In the time it will take you to read this paragraph, heart disease will claim another life in the United States, and 34 lives across the world. According to the Centers for Disease Control and Prevention, this condition is also the leading cause of death for men and women, mostly caused by heart attacks or strokes.
However, most people do not know that there are differences in the way each person experiences heart disease, some of which are crucially important.
Although no two bodies are the same, this is especially true when it comes to heart disease between the sexes. For reasons that remain uncertain, women can experience unusual symptoms, such as unusual fatigue (tiredness), pain between the shoulder blades, palpitations (fluttering in the chest) or a fullness in the chest — symptoms that are less common among men with the same condition.
Even when women do seek care for these unusual symptoms of heart disease, their labs and test results are more likely than men to be deemed “inconclusive” for the condition, an experience I know too well from some women in my family.

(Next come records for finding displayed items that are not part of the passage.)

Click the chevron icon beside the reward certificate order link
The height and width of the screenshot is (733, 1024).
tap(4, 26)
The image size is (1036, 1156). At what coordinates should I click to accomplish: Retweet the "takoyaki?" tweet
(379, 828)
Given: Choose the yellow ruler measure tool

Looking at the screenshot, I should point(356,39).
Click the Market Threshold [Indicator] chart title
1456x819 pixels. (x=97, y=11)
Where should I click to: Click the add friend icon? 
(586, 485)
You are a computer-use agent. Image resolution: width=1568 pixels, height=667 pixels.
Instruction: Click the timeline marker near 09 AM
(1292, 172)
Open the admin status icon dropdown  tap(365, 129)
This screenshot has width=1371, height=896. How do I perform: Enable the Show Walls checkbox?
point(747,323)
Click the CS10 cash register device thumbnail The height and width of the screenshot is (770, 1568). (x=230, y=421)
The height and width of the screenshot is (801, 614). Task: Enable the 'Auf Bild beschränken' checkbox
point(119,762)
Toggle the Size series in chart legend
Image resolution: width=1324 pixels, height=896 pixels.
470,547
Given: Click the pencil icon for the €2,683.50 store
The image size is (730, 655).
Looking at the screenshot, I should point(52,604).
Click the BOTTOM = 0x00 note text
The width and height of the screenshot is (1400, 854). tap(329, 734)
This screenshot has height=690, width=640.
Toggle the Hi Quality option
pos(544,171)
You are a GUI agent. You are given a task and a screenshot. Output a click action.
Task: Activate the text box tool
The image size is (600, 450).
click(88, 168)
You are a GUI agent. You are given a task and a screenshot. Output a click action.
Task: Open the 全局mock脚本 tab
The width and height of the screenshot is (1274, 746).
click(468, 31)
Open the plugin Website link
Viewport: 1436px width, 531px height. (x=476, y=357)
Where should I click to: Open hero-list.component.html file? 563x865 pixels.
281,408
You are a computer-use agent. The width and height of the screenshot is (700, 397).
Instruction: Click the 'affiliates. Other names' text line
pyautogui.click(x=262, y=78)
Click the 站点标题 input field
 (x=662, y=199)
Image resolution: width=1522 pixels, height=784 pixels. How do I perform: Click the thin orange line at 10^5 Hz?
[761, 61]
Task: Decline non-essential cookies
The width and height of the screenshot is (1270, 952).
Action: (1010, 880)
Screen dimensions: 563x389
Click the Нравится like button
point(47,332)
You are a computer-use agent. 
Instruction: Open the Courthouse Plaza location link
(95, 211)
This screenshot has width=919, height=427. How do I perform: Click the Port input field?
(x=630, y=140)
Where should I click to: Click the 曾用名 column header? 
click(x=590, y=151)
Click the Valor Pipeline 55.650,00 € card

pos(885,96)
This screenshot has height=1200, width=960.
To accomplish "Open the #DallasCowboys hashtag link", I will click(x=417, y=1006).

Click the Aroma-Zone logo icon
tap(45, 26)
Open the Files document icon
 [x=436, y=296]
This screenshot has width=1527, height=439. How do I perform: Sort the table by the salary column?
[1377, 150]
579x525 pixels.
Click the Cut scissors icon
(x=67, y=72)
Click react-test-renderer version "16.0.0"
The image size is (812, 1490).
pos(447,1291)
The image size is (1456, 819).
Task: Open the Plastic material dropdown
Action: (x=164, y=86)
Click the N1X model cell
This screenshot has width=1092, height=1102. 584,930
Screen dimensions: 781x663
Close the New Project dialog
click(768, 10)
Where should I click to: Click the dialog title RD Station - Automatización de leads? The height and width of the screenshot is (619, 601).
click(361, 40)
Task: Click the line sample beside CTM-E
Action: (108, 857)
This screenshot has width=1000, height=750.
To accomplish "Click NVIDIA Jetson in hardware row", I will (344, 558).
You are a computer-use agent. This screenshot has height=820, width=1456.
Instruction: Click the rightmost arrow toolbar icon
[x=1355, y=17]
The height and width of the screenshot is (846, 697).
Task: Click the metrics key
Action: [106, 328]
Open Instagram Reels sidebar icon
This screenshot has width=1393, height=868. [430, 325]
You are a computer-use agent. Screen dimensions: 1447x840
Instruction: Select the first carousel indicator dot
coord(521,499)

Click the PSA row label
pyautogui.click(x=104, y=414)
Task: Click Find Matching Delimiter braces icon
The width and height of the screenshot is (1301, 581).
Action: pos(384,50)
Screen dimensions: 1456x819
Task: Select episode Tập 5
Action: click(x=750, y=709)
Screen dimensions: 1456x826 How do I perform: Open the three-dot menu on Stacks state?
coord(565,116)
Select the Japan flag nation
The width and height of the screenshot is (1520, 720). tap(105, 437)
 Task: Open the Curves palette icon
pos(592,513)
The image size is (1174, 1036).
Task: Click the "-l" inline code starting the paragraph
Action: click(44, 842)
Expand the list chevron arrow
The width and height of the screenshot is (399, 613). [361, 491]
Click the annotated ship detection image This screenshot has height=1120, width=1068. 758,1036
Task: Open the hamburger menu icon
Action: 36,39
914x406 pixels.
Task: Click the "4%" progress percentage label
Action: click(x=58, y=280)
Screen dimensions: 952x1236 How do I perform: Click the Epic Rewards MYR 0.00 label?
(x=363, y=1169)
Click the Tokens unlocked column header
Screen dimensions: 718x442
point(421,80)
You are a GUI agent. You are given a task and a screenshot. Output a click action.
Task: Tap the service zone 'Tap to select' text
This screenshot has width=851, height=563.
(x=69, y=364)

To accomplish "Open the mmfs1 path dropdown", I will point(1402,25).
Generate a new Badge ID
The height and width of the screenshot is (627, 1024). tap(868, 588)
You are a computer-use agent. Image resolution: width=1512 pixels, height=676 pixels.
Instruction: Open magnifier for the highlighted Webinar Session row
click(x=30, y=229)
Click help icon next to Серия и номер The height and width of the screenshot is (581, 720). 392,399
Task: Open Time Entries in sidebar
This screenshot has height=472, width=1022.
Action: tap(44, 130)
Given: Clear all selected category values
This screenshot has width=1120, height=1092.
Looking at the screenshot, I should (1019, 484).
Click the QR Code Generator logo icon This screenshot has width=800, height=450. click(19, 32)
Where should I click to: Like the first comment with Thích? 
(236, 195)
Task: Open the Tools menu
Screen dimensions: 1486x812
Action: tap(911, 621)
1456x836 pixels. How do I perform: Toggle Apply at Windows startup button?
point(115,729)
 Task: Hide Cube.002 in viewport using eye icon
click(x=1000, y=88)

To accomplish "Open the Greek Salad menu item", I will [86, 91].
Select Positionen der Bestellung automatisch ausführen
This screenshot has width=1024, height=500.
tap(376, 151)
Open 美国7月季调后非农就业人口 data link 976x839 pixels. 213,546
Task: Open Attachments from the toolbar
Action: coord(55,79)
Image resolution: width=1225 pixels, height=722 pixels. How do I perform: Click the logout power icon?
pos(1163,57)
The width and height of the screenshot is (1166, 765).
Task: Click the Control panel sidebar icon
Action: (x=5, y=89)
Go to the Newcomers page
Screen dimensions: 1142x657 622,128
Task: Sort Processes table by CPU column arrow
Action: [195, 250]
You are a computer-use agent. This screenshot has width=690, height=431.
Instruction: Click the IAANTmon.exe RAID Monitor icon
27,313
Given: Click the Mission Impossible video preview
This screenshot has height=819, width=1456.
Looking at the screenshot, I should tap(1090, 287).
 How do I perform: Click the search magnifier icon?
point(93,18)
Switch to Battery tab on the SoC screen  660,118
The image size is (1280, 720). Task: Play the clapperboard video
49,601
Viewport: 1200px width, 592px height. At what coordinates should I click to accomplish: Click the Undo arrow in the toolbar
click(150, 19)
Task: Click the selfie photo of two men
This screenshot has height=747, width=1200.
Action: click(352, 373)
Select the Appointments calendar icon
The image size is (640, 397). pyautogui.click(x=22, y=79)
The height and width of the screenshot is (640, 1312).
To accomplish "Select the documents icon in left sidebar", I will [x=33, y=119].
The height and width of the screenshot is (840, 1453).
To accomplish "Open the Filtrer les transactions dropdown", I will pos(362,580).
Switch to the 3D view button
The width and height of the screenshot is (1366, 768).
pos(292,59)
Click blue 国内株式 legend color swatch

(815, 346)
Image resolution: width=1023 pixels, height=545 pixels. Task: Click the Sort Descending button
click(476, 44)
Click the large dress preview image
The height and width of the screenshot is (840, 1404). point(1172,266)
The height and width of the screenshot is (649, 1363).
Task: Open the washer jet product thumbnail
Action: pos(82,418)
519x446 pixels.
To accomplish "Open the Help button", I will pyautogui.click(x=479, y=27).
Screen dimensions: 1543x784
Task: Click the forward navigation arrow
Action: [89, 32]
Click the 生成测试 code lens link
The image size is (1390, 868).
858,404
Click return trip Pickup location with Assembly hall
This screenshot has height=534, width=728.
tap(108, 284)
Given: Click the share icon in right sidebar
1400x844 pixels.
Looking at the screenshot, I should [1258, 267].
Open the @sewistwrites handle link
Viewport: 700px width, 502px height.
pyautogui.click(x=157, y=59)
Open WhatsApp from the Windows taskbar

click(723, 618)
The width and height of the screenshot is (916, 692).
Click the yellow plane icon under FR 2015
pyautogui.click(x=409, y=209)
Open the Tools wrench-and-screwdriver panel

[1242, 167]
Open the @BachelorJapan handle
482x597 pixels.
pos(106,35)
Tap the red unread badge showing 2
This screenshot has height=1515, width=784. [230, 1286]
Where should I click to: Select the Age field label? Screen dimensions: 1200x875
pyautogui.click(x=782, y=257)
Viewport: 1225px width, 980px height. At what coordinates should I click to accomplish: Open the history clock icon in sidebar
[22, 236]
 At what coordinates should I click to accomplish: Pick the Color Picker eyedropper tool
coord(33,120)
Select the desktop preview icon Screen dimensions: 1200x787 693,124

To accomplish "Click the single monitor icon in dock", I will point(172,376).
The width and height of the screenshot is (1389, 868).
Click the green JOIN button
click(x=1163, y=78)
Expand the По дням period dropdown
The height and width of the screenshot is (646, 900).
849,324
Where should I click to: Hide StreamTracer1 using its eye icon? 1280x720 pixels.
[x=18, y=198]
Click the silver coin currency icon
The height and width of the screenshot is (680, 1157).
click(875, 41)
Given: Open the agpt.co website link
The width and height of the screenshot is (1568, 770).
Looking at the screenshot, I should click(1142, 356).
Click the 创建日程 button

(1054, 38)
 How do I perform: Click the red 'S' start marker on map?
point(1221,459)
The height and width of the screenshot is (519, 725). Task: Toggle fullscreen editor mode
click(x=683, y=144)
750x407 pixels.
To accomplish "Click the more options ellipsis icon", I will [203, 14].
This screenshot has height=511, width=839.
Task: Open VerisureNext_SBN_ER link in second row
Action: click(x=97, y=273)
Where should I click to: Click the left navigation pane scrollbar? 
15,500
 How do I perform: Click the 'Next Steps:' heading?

Because of this, women experience delayed treatment for heart disease much more frequently and may even have undiagnosed heart attacks, leading to worse health outcomes.
Some of these differences could be explained by our genetics, a theory that I put to the test in a recent study, published in American Heart Journal Plus. My team and I found that the set of genes influencing worse heart disease outcomes among women were very different than the list of genes among men. This may help explain how men and women can have the same type of heart disease, but instead experience different symptoms and outcomes.
Unfortunately, these disease differences most adversely impact Black women and women of some Hispanic ethnicities. For women, especially women of color, genes alone cannot overcome the unique barriers that lead to heart health disparities, but future research may provide all women with more accurate tools to diagnose and treat their hearts.
For this World Heart Day, it is my hope that cardiac researchers, such as myself, will get one step closer to eliminating heart health disparities. When it comes to your risk factors and symptoms, do your part and trust your heart. World Heart Day is also the perfect day to plan to protect your heart. Speak to your provider about your unique risks and how to recognize signs of a heart attack, including signs that may appear out of the norm. Together, we will get to the heart of this issue.